(Data shown begins)

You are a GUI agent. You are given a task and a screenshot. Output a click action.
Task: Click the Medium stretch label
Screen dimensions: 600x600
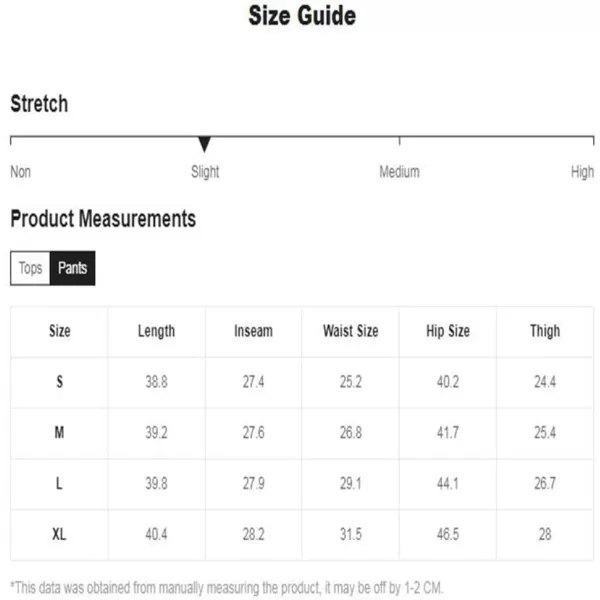399,172
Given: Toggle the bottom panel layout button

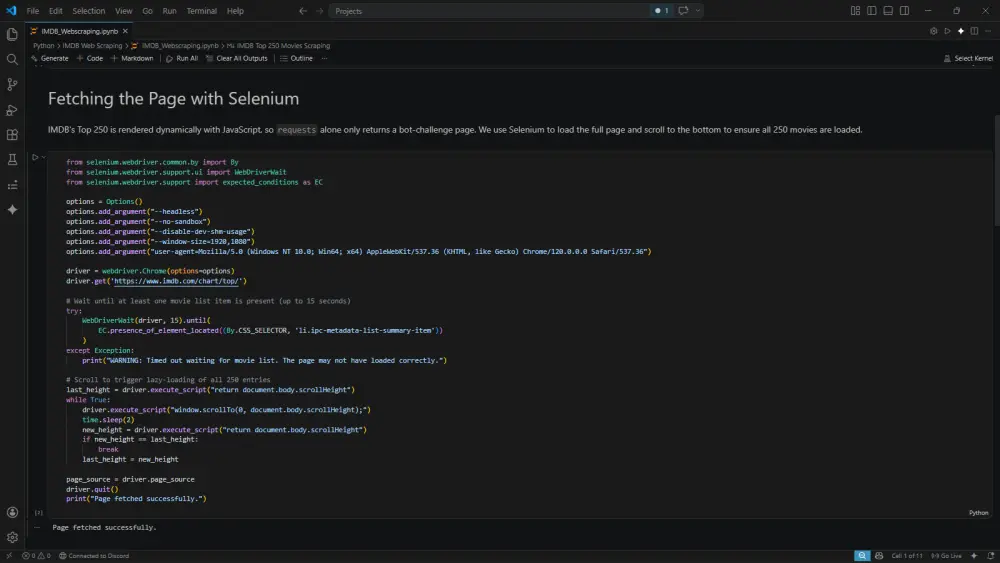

(Data shown ends)

### What is needed
The result is an exact copy of the lines from the one holding "Screen dimensions: 600x600" through the final line of the data above, both ends included, minus the pictures.

### Answer section
Screen dimensions: 600x600
399,172
Given: Toggle the bottom panel layout button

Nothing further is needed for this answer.